Retail PCs can reach customers without latest patches

IDG News Service - The excitement home buyers feel when taking a new PC out of its box can be short-lived if the machine is vulnerable to the swarm of viruses and worms on the Internet.

One senior administrator at a major research university recently endured a prolonged setup procedure with his new laptop. The administrator, who asked not to be identified due to the visibility of his position, purchased a laptop in May after encountering delays in obtaining the notebook, which was first introduced last March along with Intel Corp.'s Centrino technology.

After connecting the notebook to the Internet over a dial-up connection, the machine started crashing repeatedly in a sequence that looked eerily familiar to the administrator's experiences with the Blaster worm last August. Sure enough, a Google search quickly confirmed his diagnosis, setting the stage for a two-hour marathon download of Windows Update patches and the Blaster Worm Removal Tool from Symantec Corp.

Current PC users are constantly reminded about the need to download patches and operating system updates as soon as they are made available. But those users may not realize that a "new" PC might have been sitting in a warehouse for several months, and might lack the most recent patches required to keep it safe from viruses and worms.

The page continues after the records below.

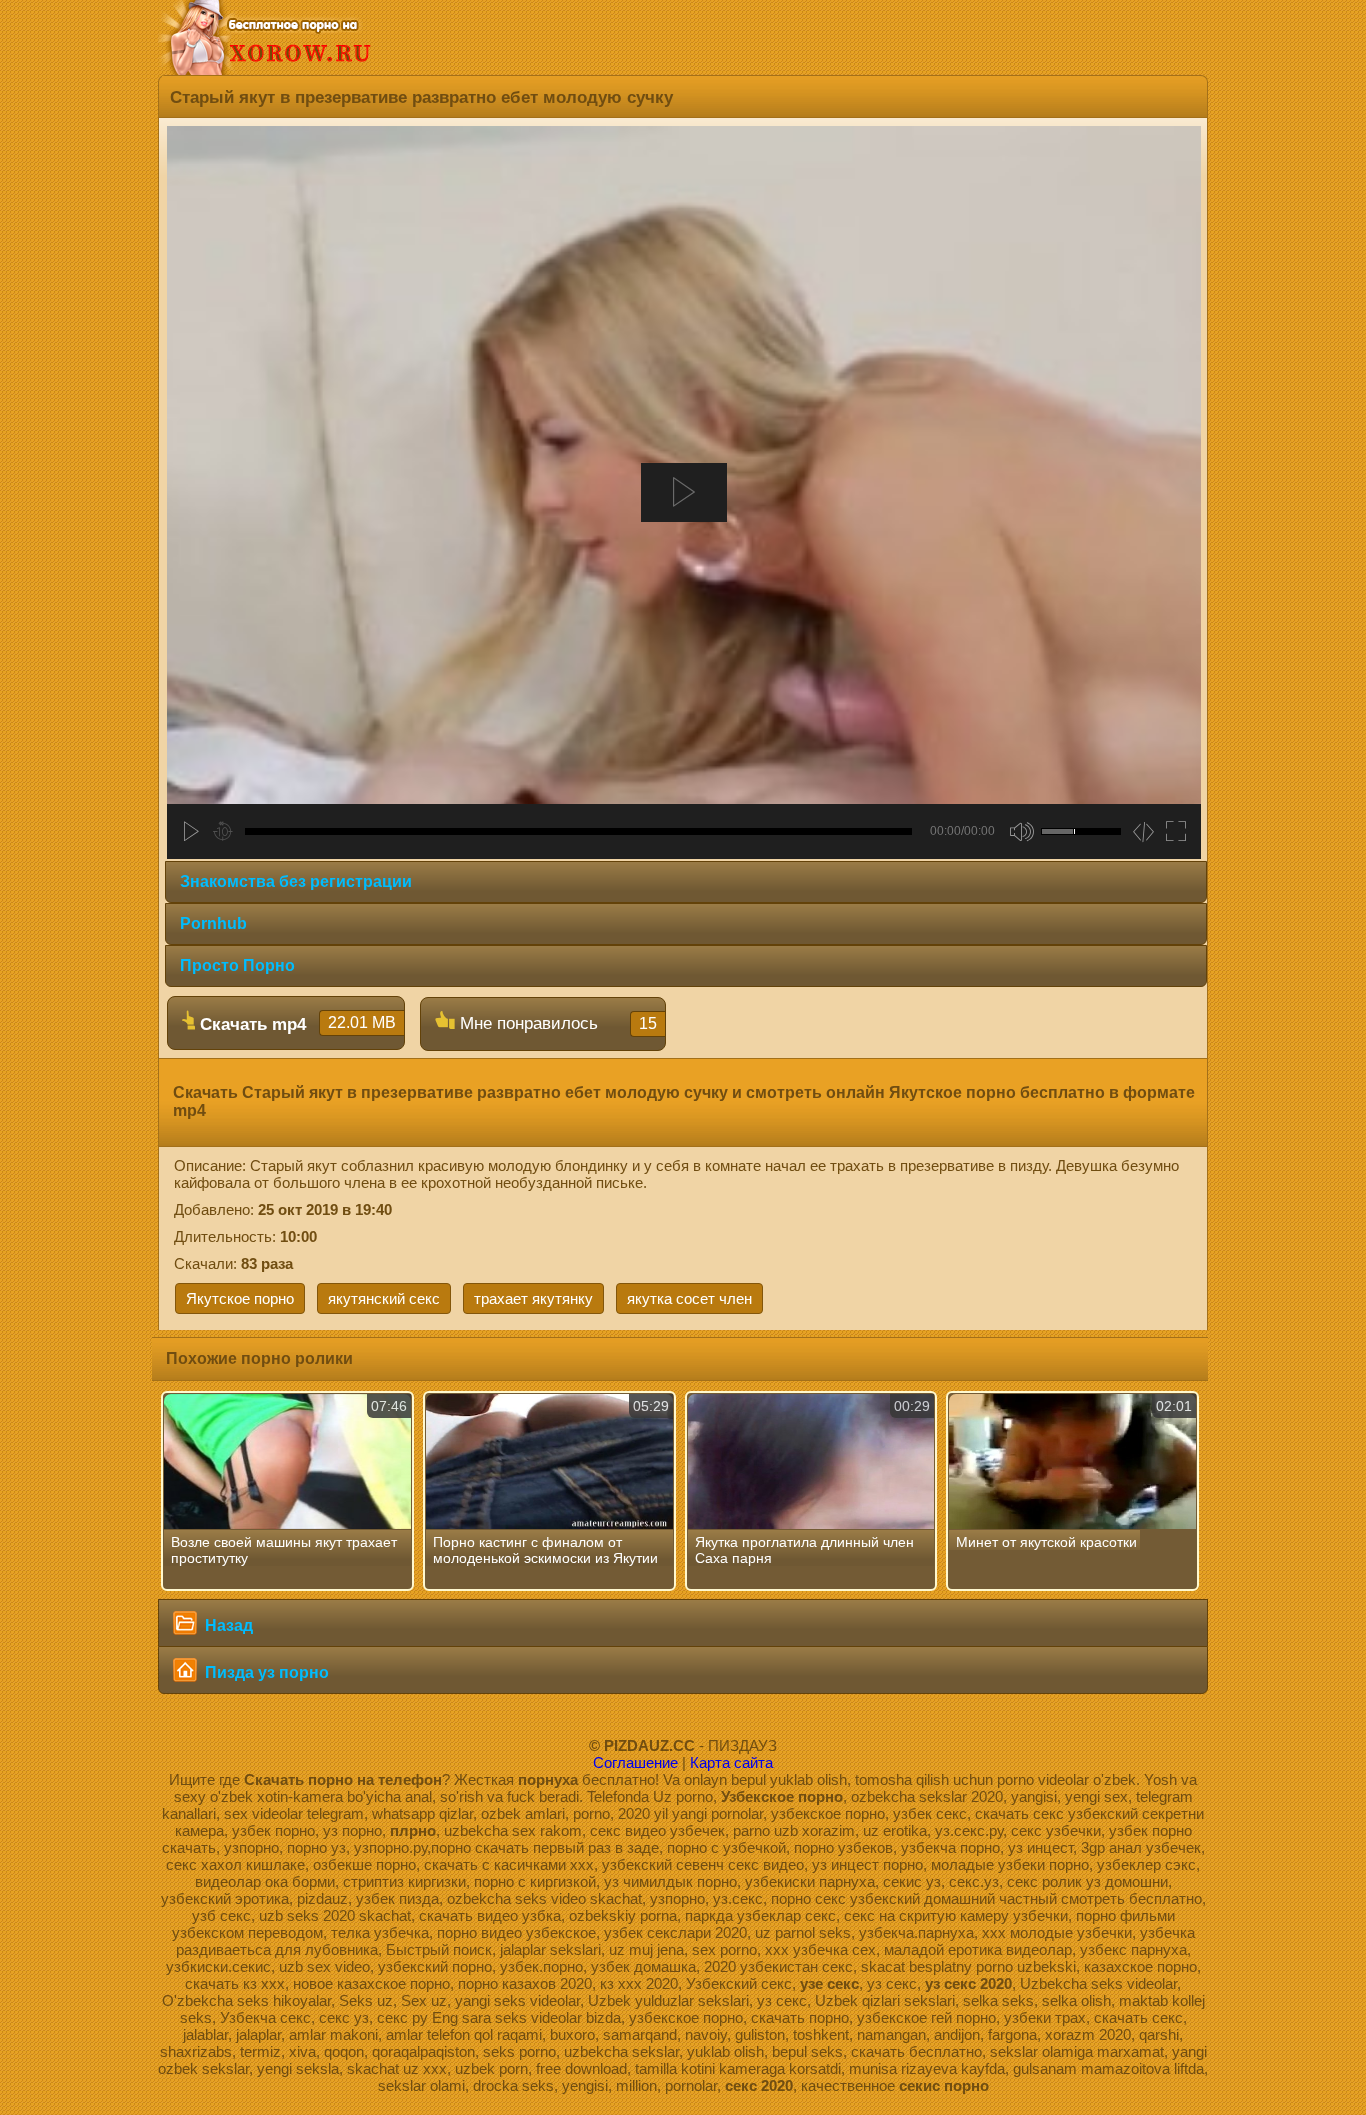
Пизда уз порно (265, 1672)
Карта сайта (731, 1762)
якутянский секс (384, 1298)
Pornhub (213, 923)
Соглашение (635, 1762)
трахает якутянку (533, 1298)
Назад (227, 1625)
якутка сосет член (689, 1298)
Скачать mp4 (295, 1024)
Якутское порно (240, 1298)
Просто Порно (237, 965)
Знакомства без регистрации (296, 881)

To meet delivery deadlines, PCs bound for the retail market must have their operating systems frozen about three to four weeks prior to the date on which they are made available, said Jim Kahler, manager of consumer support for Hewlett-Packard Co.'s consumer PCs. With Microsoft Corp. releasing new security updates almost every month, there's no simple way to ensure that when a PC finally makes it to the user, that PC contains the latest updates required to secure the system, he said.

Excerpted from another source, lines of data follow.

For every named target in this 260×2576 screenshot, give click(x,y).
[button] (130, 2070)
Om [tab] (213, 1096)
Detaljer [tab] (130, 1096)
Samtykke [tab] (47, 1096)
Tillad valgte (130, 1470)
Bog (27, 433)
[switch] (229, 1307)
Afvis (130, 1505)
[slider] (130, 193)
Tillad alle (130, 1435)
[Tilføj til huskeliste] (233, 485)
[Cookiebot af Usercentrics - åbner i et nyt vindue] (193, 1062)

HP advises all buyers to activate the built-in firewall that comes with Windows XP prior to connecting the machine to the Internet, Kahler said. The next major update to the Windows operating system, Windows XP Service Pack 2, will help improve security by turning on the firewall as the default option on future releases of the operating system.

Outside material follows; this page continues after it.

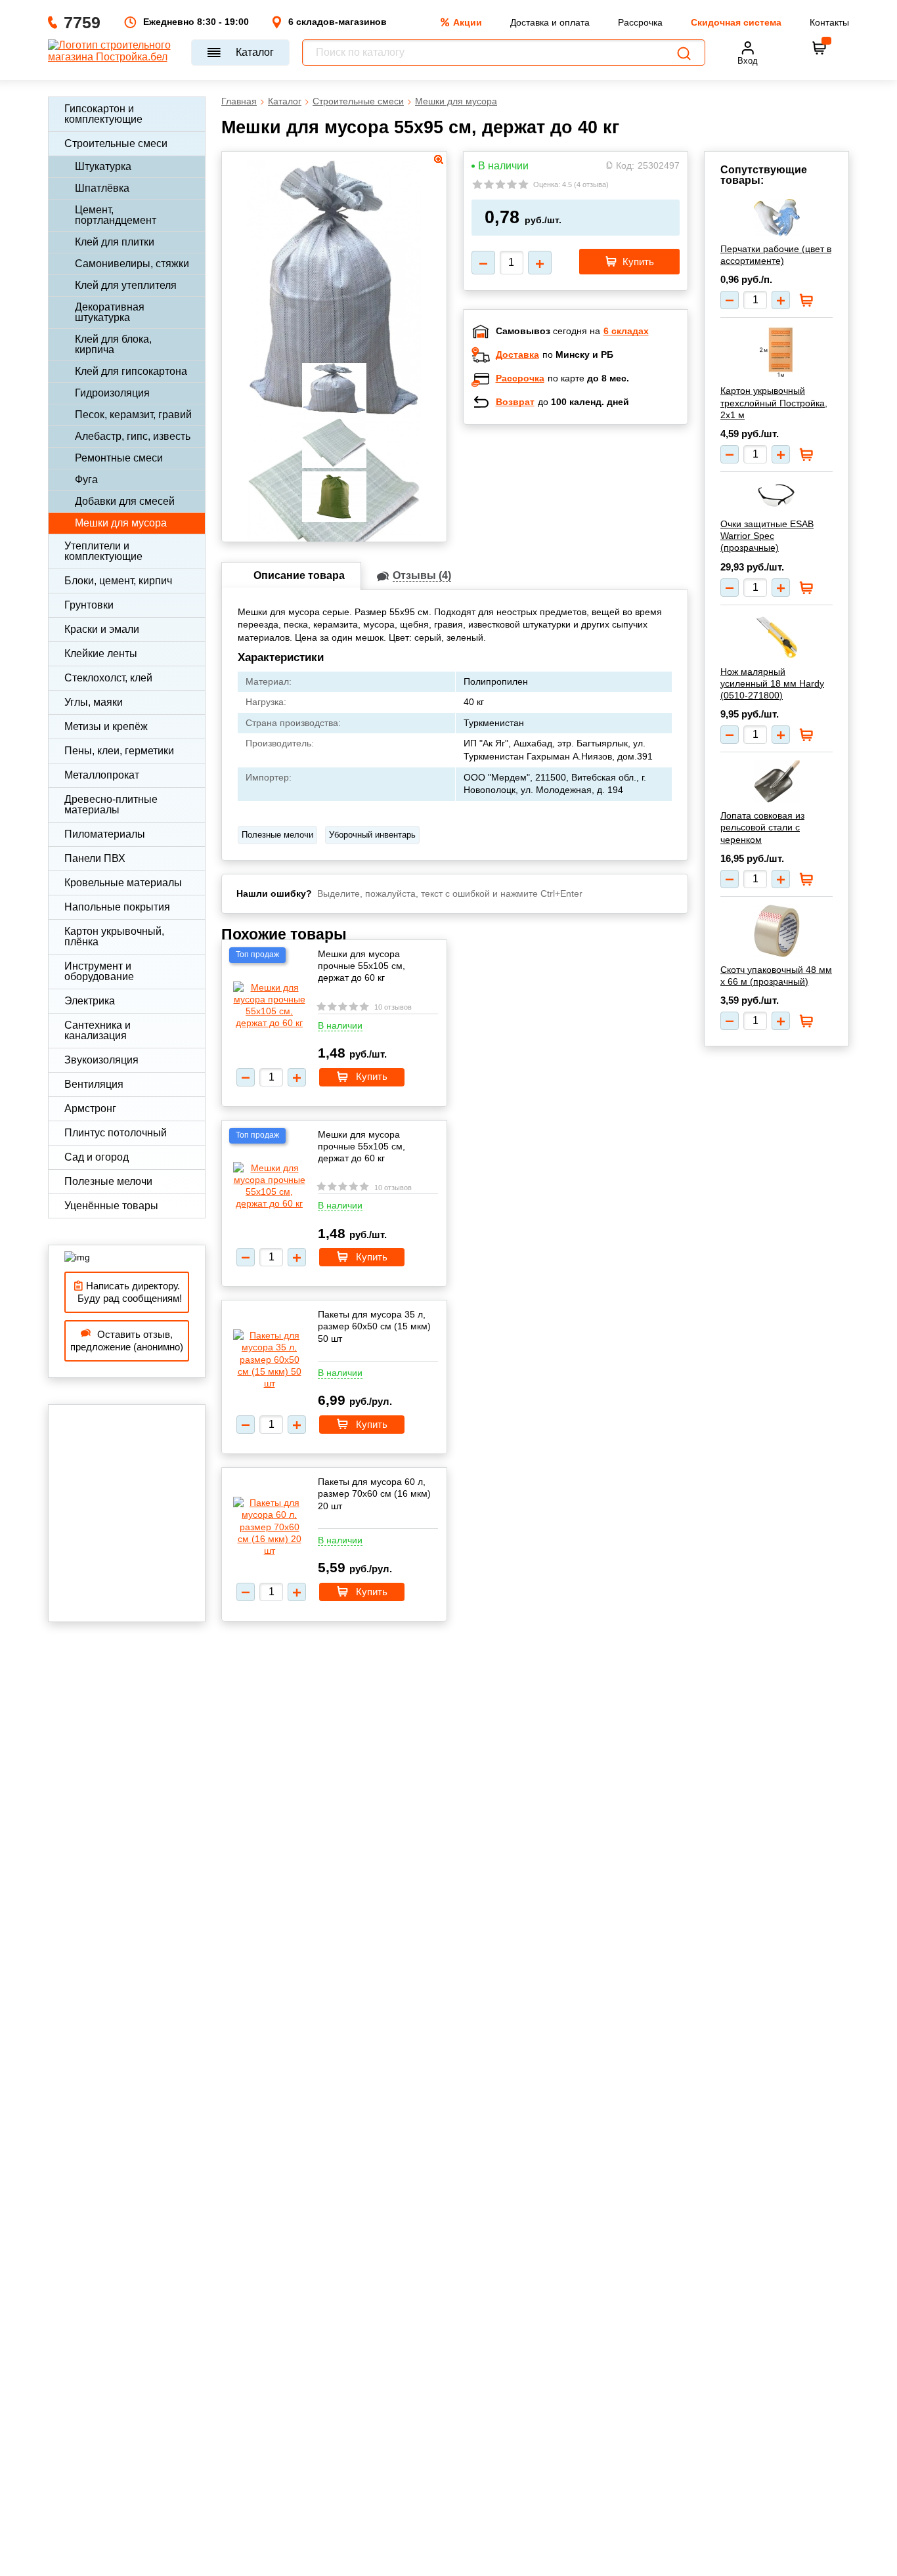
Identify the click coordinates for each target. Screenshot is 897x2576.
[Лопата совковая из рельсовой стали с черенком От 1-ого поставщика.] (776, 781)
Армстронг (90, 1108)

Toshiba Corp. ships every PC with documentation that urges customers to immediately visit the Windows Update Web site and download and install any software patches that the site identifies as missing on that PC, said Carl Pinto, director of product development.

Most of IBM's PC customers are businesses that have an IT staff member who makes sure each PC contains the necessary updates before passing it along to the user, said Clain Anderson, director of marketing for IBM's wireless and security solutions.